● **Data to process**
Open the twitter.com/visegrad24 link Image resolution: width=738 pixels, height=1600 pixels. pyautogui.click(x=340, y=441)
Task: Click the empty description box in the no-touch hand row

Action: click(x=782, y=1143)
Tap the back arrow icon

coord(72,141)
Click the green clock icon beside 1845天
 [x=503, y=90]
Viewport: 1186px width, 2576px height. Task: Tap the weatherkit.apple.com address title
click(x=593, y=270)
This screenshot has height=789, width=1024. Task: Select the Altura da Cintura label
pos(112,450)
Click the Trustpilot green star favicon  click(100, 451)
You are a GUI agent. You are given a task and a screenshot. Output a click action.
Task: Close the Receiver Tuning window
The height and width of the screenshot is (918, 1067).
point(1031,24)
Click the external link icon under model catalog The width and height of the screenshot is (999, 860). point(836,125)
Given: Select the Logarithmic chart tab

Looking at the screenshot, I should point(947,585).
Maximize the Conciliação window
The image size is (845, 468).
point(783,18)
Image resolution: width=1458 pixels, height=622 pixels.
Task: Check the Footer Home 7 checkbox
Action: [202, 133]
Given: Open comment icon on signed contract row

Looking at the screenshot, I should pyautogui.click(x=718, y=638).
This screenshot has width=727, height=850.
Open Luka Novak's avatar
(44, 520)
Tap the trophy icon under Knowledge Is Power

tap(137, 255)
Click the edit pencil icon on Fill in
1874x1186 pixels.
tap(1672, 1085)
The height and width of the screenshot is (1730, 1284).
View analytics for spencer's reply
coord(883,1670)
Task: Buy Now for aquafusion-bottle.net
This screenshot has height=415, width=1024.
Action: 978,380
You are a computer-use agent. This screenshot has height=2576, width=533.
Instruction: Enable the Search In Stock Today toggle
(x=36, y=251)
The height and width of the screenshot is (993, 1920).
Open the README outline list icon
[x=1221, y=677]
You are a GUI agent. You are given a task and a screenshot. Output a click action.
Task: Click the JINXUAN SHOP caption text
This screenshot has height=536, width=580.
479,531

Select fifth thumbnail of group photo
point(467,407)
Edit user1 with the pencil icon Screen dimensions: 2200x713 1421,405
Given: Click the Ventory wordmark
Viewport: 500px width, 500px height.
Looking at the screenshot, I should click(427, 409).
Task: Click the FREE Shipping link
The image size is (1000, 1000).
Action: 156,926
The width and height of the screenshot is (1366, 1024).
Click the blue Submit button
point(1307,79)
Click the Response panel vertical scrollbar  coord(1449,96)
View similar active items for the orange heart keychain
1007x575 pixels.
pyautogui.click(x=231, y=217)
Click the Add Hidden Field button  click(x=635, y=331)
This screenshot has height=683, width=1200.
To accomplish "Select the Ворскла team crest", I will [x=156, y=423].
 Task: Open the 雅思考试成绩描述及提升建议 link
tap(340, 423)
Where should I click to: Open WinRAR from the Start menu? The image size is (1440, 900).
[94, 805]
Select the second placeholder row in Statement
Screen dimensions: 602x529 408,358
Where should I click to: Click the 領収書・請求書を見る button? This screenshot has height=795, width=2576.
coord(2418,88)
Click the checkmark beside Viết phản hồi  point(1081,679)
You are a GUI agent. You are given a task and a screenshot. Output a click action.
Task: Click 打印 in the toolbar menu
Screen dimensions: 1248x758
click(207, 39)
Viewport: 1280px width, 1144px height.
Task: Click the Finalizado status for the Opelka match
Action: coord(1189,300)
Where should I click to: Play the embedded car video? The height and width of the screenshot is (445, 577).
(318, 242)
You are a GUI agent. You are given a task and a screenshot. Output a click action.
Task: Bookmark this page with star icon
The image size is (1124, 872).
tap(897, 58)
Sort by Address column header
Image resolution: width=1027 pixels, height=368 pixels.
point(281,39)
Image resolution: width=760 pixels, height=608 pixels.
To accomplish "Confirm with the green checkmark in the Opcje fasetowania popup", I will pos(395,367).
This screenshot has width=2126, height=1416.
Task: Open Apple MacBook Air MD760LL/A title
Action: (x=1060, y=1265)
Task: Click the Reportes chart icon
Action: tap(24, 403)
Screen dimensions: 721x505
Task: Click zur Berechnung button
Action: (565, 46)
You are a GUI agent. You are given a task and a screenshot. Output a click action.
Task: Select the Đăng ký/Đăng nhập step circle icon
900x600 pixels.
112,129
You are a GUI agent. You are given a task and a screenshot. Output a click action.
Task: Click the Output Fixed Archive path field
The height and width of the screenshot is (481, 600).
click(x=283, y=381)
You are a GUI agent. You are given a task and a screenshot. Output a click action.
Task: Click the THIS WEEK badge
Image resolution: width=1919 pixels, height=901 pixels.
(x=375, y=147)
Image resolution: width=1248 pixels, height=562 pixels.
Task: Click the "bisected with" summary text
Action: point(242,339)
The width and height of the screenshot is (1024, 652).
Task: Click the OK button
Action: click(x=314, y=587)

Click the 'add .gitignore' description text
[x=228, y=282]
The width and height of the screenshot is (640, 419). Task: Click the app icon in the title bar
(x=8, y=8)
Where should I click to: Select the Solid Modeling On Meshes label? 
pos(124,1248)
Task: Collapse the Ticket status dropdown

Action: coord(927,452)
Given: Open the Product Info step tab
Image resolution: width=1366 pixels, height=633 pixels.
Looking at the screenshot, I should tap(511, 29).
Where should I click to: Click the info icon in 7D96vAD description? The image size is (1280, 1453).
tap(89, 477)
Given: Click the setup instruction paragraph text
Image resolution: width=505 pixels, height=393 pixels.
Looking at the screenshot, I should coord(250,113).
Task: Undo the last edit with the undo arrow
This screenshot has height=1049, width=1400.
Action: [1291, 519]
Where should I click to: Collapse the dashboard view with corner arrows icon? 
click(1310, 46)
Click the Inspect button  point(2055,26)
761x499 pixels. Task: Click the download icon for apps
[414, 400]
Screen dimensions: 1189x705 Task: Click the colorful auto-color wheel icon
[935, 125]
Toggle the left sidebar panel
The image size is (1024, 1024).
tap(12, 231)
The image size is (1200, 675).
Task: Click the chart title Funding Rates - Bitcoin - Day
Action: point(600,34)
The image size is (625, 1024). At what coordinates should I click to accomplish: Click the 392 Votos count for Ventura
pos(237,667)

● **Exercise requirements**
Scanning the data above, copy out every line where "pencil" is found.

● **Solution to the exercise**
Click the edit pencil icon on Fill in
Edit user1 with the pencil icon Screen dimensions: 2200x713 1421,405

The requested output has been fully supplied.